Horstmann suspension, also known as Horstman, Vickers-Horstman and rarely Slow Motion, is a type of tracked suspension devised by British tank designer John Carden and worked into a production design by engineer Sidney Horstmann.

First used on the A6E3 Medium Tank prototype in 1935, it proved far superior to previous suspensions from Vickers. It was widely used on World War II-era tank designs but in the post-war era was increasingly limited to British tanks as newer systems emerged in other countries. The last tank to use this basic mechanism was the Chieftain, designed in the late 1950s.

Horstman Defence Systems remains a tank suspension specialist to this day and makes a range of systems based mostly on torsion systems with hydrodynamic damping. They are also referred to as "Horstman suspensions" although they have no details in common with their earlier designs.

==History==
Sidney Horstmann became interested in suspension designs in the 1920s as part of his efforts to improve the ride of the cars being built in Bath by his Horstmann Cars company. This led to a new design using multiple coil springs in automotive suspension, and the creation of the Slow Motion Suspension Company to sell the design to all makers. Horstman Cars went bankrupt in 1929, leaving Slow Motion a going concern.

It is worth noting that patent applications on suspension systems, which Horstmann filed in 1927-1930, describe "Slow Motion"-type automobile ones very different from what is now called a Horstmann suspension because none of them features bogies (and in fact some are not dissimilar to Christie suspension).

• **What you will do**
**a)** In the text on Horstmann suspension, which tank was the last to use this basic mechanism?
**b)** Please continue the passage on Horstmann suspension, picking up right after its final sentence.

• **Given material**
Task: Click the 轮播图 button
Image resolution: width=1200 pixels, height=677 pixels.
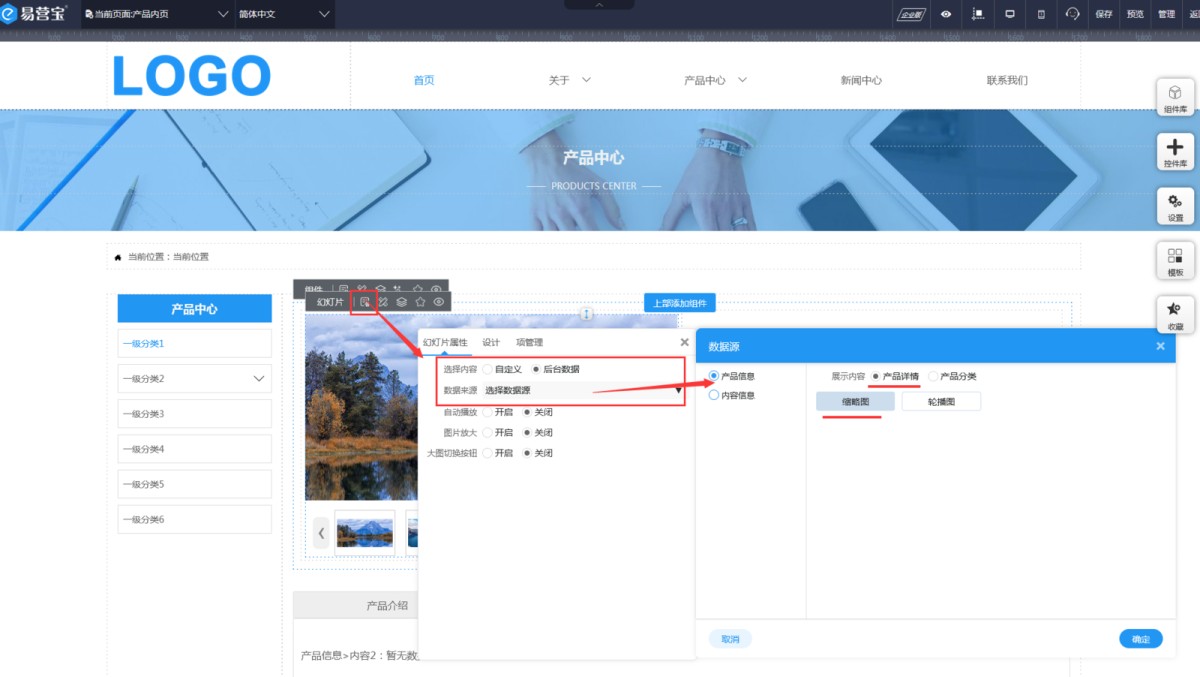Action: tap(941, 401)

• **Answers to each task**
**a)** The Chieftain, designed in the late 1950s.

**b)**
Fletcher claims that in 1934, John Carden of Vickers-Armstrongs had a "bright idea" for a new type of tank suspension and partnered with Horstmann's Slow Motion to turn it into a working design. At the time, the British Army was testing, largely to their dislike, the A6 series medium tank prototypes. Among their many problems, the Vickers-supplied "box" suspension proved to be very springy and led to the tank rocking for some time after firing the main gun.

However, the suspension actually dates back to ca. 1930 when Vickers either produced the A4E8 prototype, which was designated Light Tank Mk Ia and became a forerunner of the Mk. II, or converted several prototype tanks to the new suspension. The Vickers Light Dragon Mk. I artillery tractor was another vehicle from that time which used the same suspension.

In fact, the earliest attestation of the term "Horstmann suspension" itself dates back to January 1934, when Christopher Ainsworth Davis presented his joint paper with Horstmann on "Slow Motion" automotive suspensions and mentioned that "a special type of high-speed cross-country tracked tractor" (presumably the Dragon) performed very well in tests.

The new design used two road wheels on a single bogie, each connected to a bell crank with a horizontal coil spring between the crank arms, and double-acting shock absorbers to control recoil. This was fitted to the A6E3 between February and April 1935 and immediately proved to dramatically improve stability. E3 had also been fitted with a more powerful 500 hp Thornycroft RY/12 marine engine in an effort to improve performance, but in testing, this showed no benefit and ultimately only three examples of the Medium Mark III were produced. Several other medium tanks, including the A9 and A14, used the same design.

Carden was killed in an air crash in December 1935, but by this time he had designed a lighter tank platform that had been taken up as the A10, although later known as the Cruiser Mk I. In this version, one large wheel was fitted on one bell crank, and two smaller wheels to a shared arm on the second crank. This went into production in 1937 as an interim type until the Army could develop a tank using the Christie suspension. The same suspension was then used on the larger Cruiser Mk II which came to its ultimate form as the Valentine tank.

A further variation on the basic concept was introduced as part of various light tank projects, notably the Light Tank Mk III of 1932 which saw use in Egypt. This version was essentially a two-wheel variation of the design for the A10. This variation was then found on a huge variety of following designs including the Universal Carrier of 1934, and the variations on that design like the Loyd Carrier.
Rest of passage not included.